- Challenge: Find each line in the records below that contains the word "point" and copy those lines.
** BEGIN Source material **
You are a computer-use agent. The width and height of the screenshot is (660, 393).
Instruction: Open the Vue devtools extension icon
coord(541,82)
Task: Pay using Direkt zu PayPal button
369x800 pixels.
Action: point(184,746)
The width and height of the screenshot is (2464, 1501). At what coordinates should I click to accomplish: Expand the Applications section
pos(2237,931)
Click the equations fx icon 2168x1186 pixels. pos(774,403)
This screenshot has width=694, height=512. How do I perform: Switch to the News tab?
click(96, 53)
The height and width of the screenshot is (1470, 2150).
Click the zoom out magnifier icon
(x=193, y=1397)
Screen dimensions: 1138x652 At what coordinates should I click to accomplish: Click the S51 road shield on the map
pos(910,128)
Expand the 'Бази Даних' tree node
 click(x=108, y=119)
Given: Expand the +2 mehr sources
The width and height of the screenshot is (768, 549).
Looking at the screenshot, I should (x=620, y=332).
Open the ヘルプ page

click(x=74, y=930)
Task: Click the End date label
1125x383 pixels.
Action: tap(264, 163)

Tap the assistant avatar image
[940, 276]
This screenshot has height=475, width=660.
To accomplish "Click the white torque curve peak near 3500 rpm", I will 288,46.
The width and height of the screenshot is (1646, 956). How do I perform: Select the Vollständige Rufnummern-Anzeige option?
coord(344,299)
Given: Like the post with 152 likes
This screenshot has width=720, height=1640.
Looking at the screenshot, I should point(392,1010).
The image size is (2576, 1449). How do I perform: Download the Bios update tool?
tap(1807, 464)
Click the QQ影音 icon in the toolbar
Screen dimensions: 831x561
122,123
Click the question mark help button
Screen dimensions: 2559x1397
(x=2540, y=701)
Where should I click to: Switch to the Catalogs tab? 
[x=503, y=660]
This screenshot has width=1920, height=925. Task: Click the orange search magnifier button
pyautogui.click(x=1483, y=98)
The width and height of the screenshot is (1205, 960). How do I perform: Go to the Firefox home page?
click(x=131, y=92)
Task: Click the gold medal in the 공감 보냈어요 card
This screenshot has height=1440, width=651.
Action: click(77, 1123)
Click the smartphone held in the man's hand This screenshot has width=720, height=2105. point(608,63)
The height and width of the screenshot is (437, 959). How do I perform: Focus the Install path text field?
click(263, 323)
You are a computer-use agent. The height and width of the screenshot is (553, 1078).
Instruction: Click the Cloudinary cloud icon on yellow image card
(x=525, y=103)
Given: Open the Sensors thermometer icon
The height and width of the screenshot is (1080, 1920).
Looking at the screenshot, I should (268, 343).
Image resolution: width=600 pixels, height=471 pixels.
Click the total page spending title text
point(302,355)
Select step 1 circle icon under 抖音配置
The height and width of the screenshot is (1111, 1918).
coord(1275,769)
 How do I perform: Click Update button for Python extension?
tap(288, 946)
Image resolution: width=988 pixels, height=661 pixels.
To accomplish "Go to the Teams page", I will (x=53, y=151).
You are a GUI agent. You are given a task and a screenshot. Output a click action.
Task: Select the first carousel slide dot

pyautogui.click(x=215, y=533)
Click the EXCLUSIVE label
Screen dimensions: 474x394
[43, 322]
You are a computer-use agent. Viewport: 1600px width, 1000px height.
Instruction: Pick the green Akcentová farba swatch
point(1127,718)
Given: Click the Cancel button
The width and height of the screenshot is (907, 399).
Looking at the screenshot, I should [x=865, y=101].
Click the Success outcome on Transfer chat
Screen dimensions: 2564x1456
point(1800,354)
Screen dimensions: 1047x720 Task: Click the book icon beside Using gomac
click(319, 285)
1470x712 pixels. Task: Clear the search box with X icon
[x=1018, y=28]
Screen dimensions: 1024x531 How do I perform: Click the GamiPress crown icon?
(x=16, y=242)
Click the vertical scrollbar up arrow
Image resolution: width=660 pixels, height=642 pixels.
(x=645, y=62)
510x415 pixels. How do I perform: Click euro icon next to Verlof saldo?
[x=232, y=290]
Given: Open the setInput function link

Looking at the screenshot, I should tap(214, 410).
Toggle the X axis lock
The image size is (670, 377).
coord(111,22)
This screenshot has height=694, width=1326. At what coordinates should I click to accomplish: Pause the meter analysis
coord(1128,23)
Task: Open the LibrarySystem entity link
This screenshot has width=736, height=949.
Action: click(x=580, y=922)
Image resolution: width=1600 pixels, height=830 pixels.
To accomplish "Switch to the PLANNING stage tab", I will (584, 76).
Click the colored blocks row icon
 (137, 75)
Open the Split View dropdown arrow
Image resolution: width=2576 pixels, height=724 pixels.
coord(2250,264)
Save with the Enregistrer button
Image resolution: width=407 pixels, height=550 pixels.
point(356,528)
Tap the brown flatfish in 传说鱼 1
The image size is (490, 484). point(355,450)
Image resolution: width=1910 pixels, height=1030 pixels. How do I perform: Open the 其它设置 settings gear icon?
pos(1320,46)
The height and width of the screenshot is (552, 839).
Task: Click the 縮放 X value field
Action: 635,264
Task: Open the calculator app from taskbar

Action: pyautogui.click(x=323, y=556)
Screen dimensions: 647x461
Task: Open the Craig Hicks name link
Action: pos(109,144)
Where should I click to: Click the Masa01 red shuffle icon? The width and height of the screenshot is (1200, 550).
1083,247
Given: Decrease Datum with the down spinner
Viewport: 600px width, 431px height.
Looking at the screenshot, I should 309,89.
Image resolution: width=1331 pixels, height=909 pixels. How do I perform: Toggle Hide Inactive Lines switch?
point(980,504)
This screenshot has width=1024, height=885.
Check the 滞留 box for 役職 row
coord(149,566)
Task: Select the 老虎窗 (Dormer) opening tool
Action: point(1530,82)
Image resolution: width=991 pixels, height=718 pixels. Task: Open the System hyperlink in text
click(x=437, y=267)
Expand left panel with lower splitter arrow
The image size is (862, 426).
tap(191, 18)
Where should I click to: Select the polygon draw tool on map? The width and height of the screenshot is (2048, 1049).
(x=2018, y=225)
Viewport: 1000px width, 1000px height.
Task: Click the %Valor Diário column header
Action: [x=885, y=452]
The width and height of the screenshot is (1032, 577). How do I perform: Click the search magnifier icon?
** END Source material **
- Output:
Action: point(184,746)
Looking at the screenshot, I should point(392,1010).
Click the smartphone held in the man's hand This screenshot has width=720, height=2105. point(608,63)
point(302,355)
point(1127,718)
point(1800,354)
point(356,528)
The image size is (490, 484). point(355,450)
point(980,504)
Action: point(1530,82)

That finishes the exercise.